What the task requires>
Look through the entries below and return all lines including the word "button".

Listed records>
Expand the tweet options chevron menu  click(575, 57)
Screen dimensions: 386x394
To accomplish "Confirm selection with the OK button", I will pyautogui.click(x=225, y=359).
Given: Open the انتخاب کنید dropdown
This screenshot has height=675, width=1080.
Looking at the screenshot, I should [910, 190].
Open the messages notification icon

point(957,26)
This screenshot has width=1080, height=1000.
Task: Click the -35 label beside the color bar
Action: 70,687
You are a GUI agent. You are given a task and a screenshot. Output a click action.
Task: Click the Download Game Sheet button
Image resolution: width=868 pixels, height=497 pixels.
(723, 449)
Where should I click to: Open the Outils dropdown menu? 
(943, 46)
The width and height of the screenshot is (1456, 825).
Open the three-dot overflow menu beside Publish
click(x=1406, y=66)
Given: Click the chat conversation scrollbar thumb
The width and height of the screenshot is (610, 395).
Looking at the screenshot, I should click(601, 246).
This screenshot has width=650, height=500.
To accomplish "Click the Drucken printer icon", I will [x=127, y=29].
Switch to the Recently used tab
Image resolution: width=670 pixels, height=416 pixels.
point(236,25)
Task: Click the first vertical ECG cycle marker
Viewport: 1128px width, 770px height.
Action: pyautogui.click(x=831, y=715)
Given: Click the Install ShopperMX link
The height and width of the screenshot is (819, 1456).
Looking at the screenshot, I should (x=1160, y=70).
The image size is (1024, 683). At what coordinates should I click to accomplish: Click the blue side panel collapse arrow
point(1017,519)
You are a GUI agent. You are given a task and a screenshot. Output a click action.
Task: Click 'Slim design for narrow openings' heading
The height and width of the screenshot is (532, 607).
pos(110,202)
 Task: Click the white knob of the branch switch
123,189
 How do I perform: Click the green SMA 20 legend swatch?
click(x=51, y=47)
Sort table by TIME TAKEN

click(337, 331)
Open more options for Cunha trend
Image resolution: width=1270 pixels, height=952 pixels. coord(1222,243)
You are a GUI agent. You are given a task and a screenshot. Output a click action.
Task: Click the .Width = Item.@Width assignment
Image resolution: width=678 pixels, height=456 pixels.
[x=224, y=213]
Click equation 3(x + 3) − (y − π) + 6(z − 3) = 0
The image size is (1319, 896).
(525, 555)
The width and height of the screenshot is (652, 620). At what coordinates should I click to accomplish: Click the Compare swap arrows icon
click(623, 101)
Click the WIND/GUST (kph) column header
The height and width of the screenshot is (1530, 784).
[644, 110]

Answer for this exercise>
To accomplish "Confirm selection with the OK button", I will pyautogui.click(x=225, y=359).
Task: Click the Download Game Sheet button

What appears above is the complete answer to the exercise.